She gave me permission to say it. It did not come easy. No one, especially the young with their lives ahead of them, want to publicize their shortcomings around the playground. So I tried to keep her ‘secret’. I tried to swallow the guilt, and find a better answer for her. I couldn’t.
“You gave me all the wrong curves” she said, laughing. I laughed back, but it really was not so funny. A little over a year ago, just before the start of this blog, my daughter told me her back hurt. I had just recovered from a herniated disk, and I had no sympathy. She was 14. I was 46. Stretch out. That was my advice.
I boarded a plane for Italy. I was accepted to a 4-week residency painting program, and I was going. I don’t regret that. Our kids stayed with my sister in-law, a nurse. I returned home to a new understanding. “Ok, a little scoliosis – I have that too – no big deal – it never bothered me,” I thought. I was wrong.
Subsequent visits to doctors all offered the same conclusion. Spinal fusion. NO. Not my girl. NO. We tried all of the alternative methods with fierce determination. We watched her curve, along with her pain, progress. Our move to the east coast had as much to do with Shriners Hospital as it did with my art career. I knew it was coming. I knew I needed my family.
I know the experts say that this blog is not supposed to be about my private life. It is suppose to be about art. But my private life is what fuels my art. They go hand in hand. One feeds the other, and chokes it too.

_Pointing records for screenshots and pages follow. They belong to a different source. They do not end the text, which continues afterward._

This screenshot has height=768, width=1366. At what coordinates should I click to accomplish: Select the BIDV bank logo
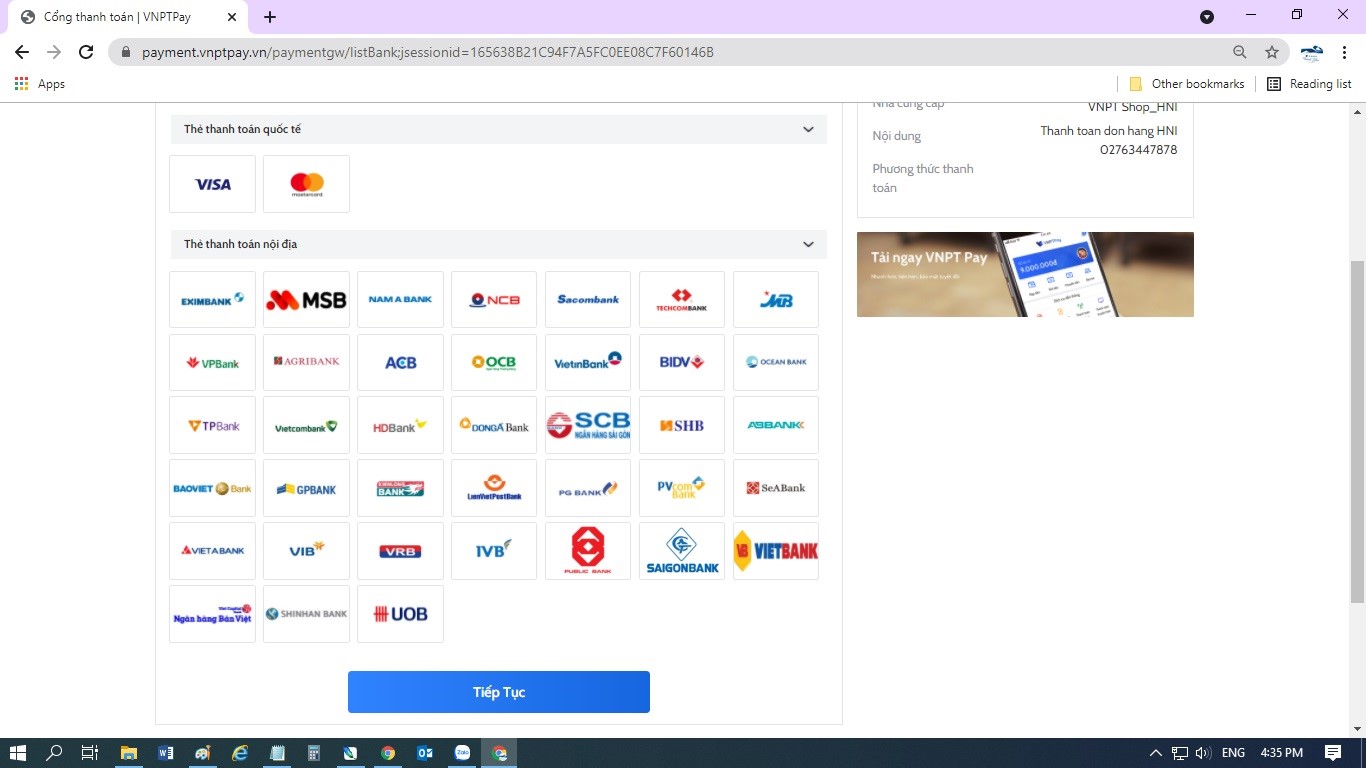pyautogui.click(x=681, y=362)
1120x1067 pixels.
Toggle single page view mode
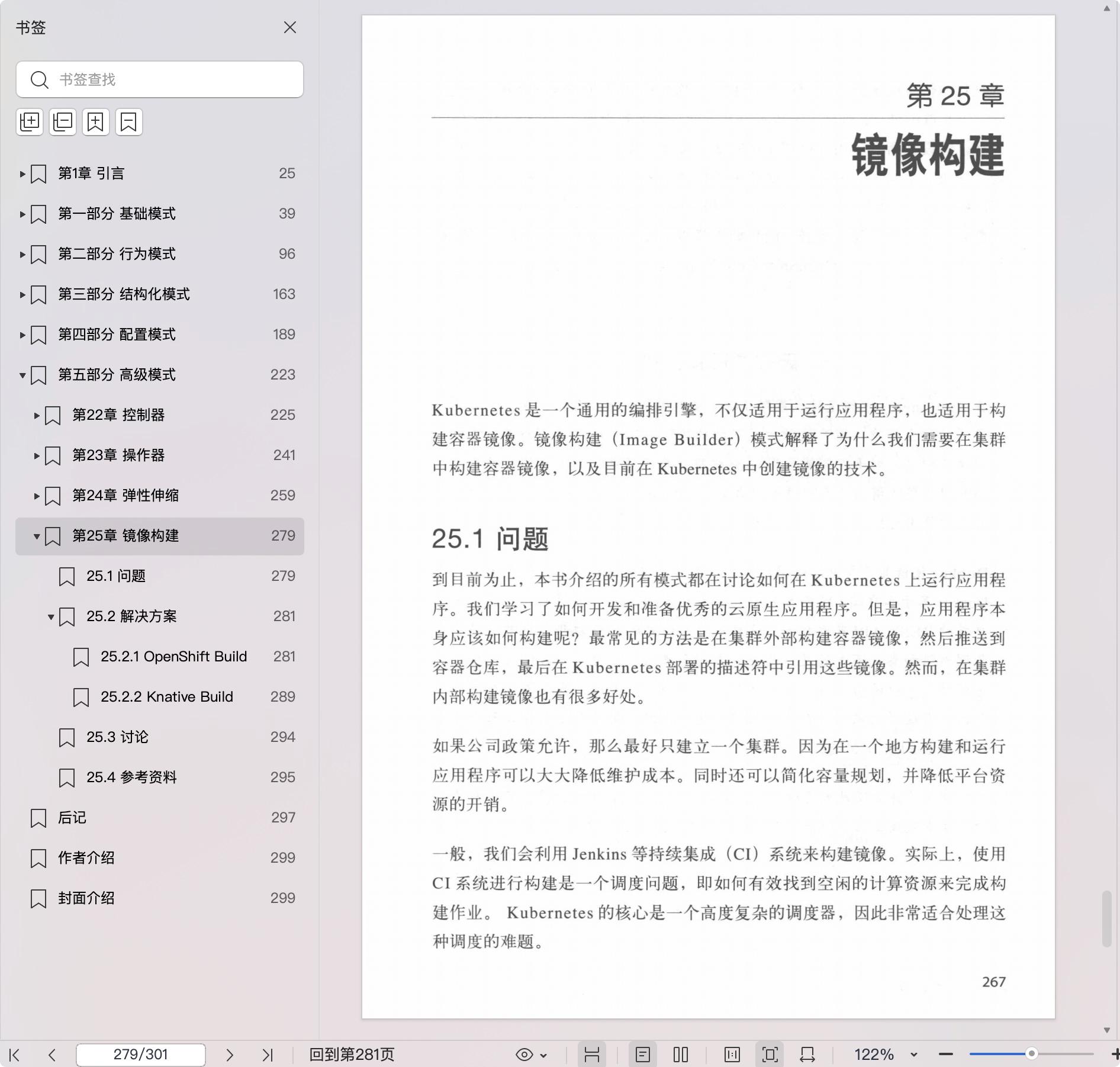642,1055
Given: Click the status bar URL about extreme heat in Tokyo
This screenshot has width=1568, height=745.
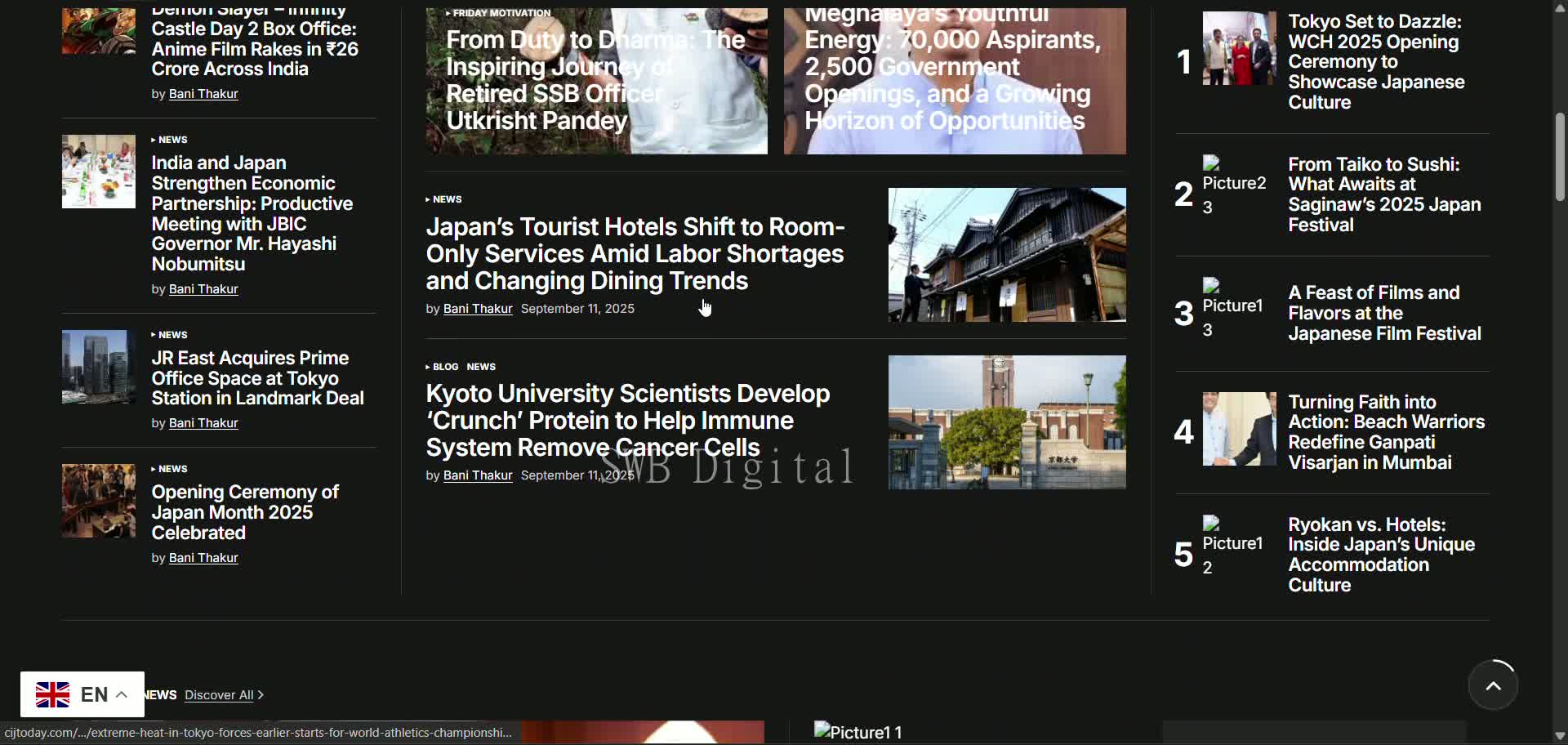Looking at the screenshot, I should (x=257, y=733).
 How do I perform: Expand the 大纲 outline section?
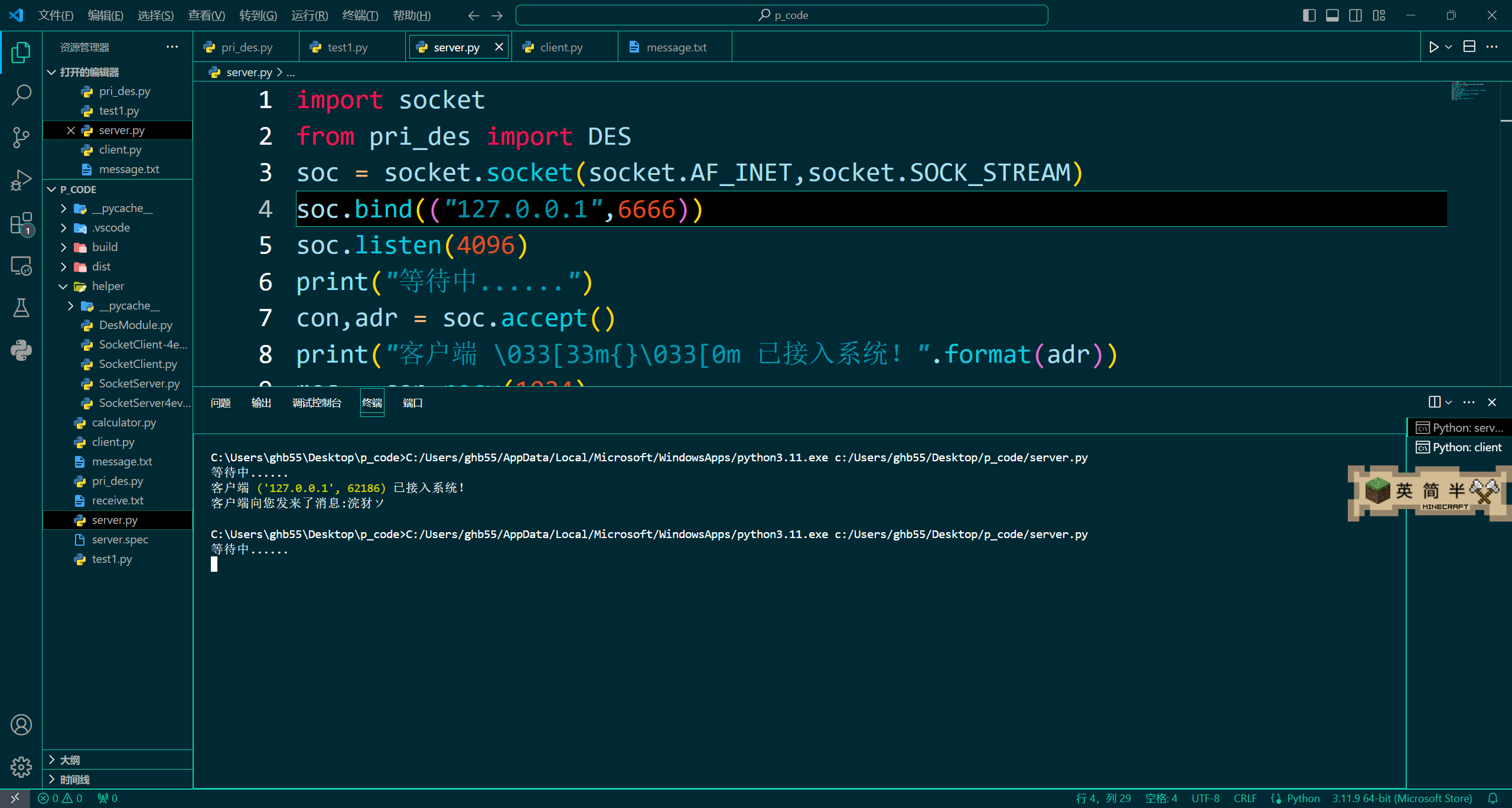point(70,760)
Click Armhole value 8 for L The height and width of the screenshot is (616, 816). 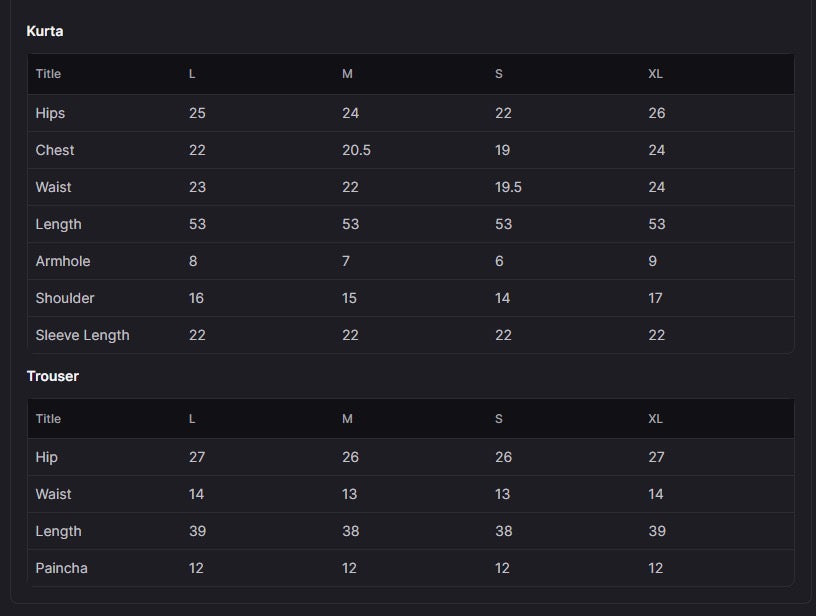193,261
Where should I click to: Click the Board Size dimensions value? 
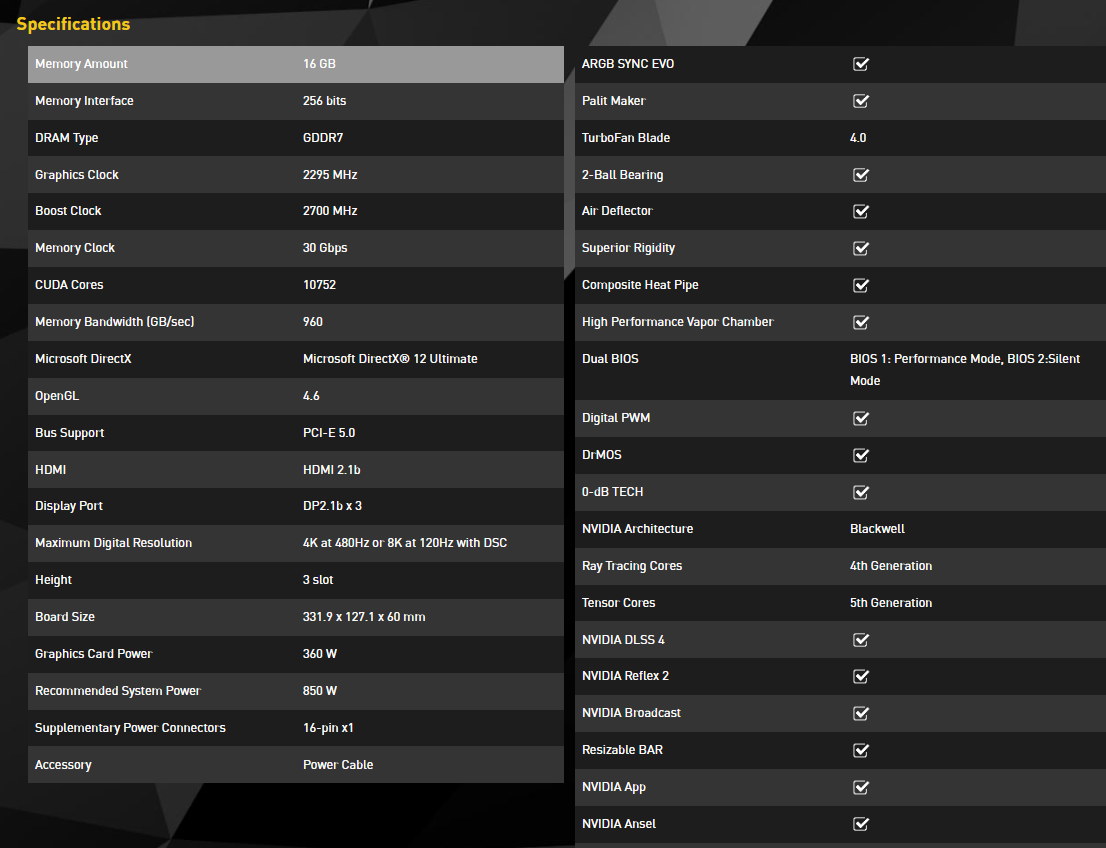coord(364,617)
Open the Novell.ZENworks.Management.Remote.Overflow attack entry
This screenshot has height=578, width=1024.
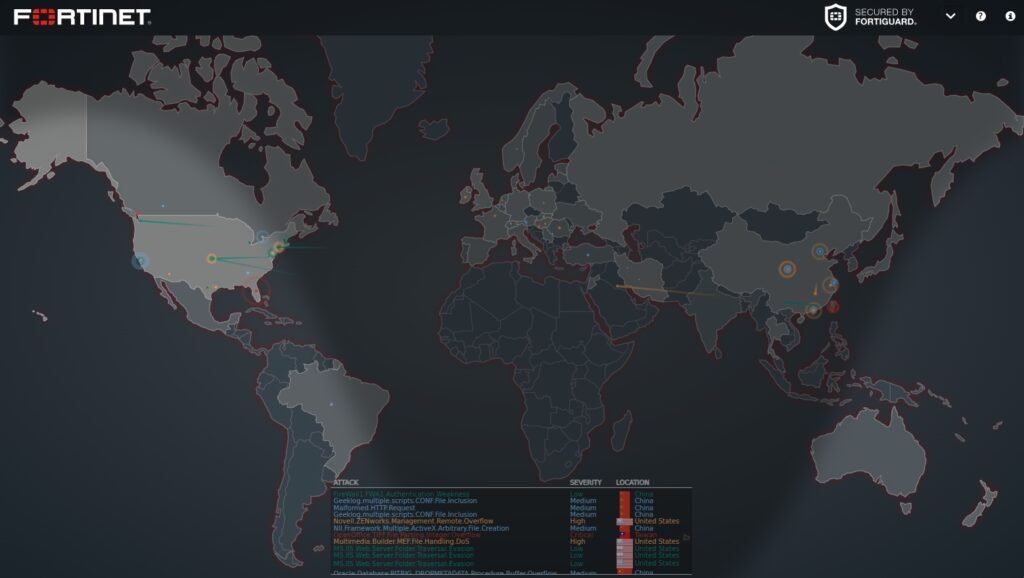pos(413,521)
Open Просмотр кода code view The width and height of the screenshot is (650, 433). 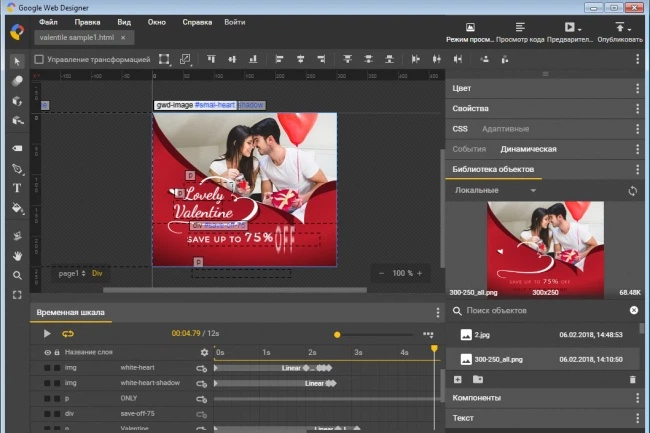tap(521, 32)
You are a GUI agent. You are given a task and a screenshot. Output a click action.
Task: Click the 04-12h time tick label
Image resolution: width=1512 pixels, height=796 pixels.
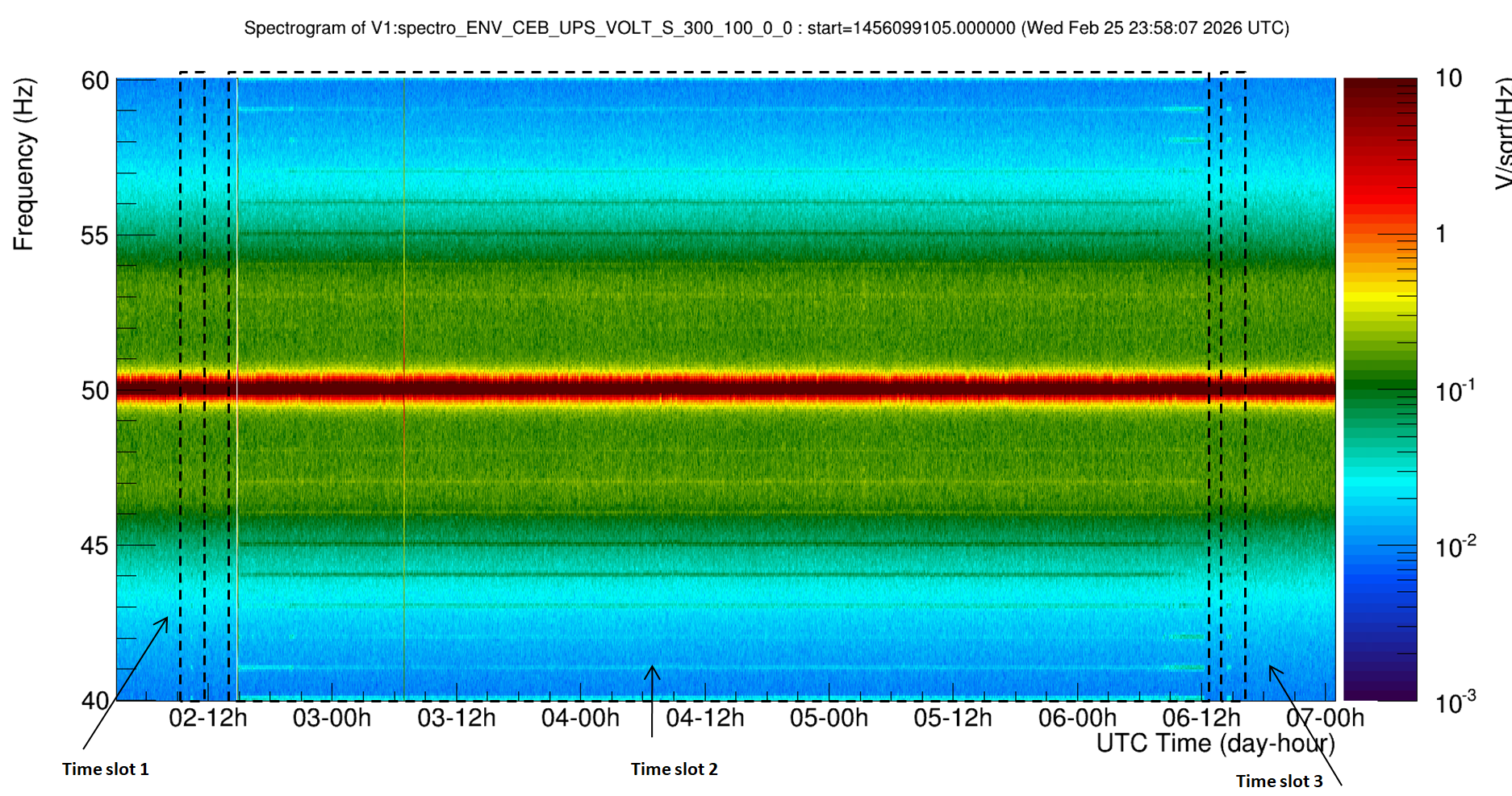pyautogui.click(x=704, y=718)
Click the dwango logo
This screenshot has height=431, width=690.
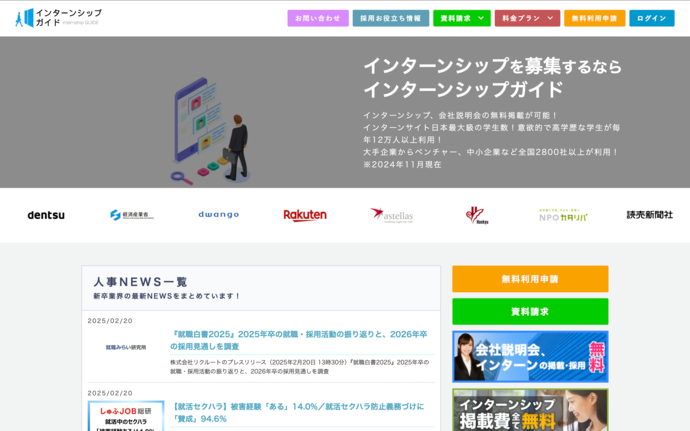[218, 215]
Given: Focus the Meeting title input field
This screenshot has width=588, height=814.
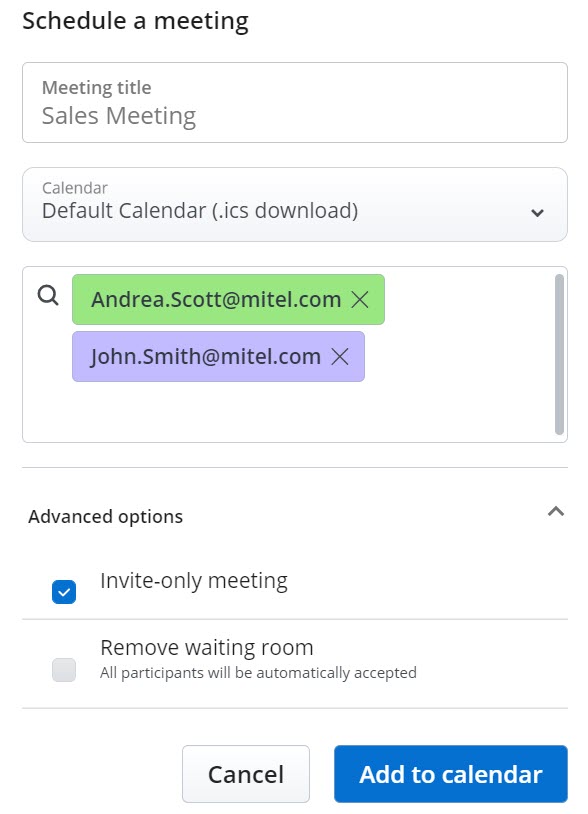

I have had many high points, but they are always weighted by some other element. I painted with the Rolling Stones under a wickedly broken heart (he was a jerk too). I experienced some of the most moving work of my career, without the ability to pay the mortgage. I have also paid the mortgage with some very uninspiring work. Every so often I hit that bliss that we all search for – those of us that believe it still exists anyway. But it seems that for the most part, you can’t have it all, all of the time.
I have been invited to paint in paradise. I am going. I leave on Wednesday. It is an amazing opportunity, one that I considered canceling because an opening came up in her surgery schedule. I didn’t want to make her wait until the summer. She didn’t want me to give up on a dream. Behind the solution, is one strong little lady, and her incredible Dad.
This has been the most difficult week of my life – and hers – and his. She has crushed me with her tears, and inspired me with her strength.
I will paint in paradise. I will go without guilt knowing that she is in the hands of great love. I will paint all of the beauty that I can find, because I am in the hands of great love. Hand in hand – that art & life thing… hand in hand.